>>>>>

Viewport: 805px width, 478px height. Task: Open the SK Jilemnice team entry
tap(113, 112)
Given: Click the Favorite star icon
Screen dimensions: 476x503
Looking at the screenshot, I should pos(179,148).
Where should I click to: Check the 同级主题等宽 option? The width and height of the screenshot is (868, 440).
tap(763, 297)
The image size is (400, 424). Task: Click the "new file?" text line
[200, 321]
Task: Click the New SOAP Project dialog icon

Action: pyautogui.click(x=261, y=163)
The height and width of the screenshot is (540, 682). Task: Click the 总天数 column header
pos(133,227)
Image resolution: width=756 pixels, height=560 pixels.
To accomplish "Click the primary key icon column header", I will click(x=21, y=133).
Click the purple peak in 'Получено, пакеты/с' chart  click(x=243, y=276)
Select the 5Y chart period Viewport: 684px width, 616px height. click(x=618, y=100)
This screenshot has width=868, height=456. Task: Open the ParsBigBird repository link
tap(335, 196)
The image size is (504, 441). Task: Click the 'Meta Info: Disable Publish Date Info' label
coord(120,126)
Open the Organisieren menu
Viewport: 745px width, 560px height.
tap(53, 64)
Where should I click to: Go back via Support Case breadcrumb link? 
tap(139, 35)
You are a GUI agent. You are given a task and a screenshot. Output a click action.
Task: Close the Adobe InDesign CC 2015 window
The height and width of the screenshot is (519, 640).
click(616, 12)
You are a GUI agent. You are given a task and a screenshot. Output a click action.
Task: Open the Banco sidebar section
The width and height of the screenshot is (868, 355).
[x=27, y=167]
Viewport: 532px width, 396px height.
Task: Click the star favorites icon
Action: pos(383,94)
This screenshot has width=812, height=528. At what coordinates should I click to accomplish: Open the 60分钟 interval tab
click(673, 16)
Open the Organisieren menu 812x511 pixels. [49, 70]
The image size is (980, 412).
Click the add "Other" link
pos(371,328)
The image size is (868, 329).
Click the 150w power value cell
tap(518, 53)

<<<<<

TASK DESCRIPTION - The answer is the run of lines above from the line containing "Task: Click the New SOAP Project dialog icon" through the line containing "The image size is (868, 329).", copied exactly and alone.

RESULT OF THE EXERCISE -
Task: Click the New SOAP Project dialog icon

Action: pyautogui.click(x=261, y=163)
The height and width of the screenshot is (540, 682). Task: Click the 总天数 column header
pos(133,227)
Image resolution: width=756 pixels, height=560 pixels.
To accomplish "Click the primary key icon column header", I will click(x=21, y=133).
Click the purple peak in 'Получено, пакеты/с' chart  click(x=243, y=276)
Select the 5Y chart period Viewport: 684px width, 616px height. click(x=618, y=100)
This screenshot has width=868, height=456. Task: Open the ParsBigBird repository link
tap(335, 196)
The image size is (504, 441). Task: Click the 'Meta Info: Disable Publish Date Info' label
coord(120,126)
Open the Organisieren menu
Viewport: 745px width, 560px height.
tap(53, 64)
Where should I click to: Go back via Support Case breadcrumb link? 
tap(139, 35)
You are a GUI agent. You are given a task and a screenshot. Output a click action.
Task: Close the Adobe InDesign CC 2015 window
The height and width of the screenshot is (519, 640).
click(616, 12)
You are a GUI agent. You are given a task and a screenshot. Output a click action.
Task: Open the Banco sidebar section
The width and height of the screenshot is (868, 355).
[x=27, y=167]
Viewport: 532px width, 396px height.
Task: Click the star favorites icon
Action: pos(383,94)
This screenshot has width=812, height=528. At what coordinates should I click to accomplish: Open the 60分钟 interval tab
click(673, 16)
Open the Organisieren menu 812x511 pixels. [49, 70]
The image size is (980, 412).
Click the add "Other" link
pos(371,328)
The image size is (868, 329).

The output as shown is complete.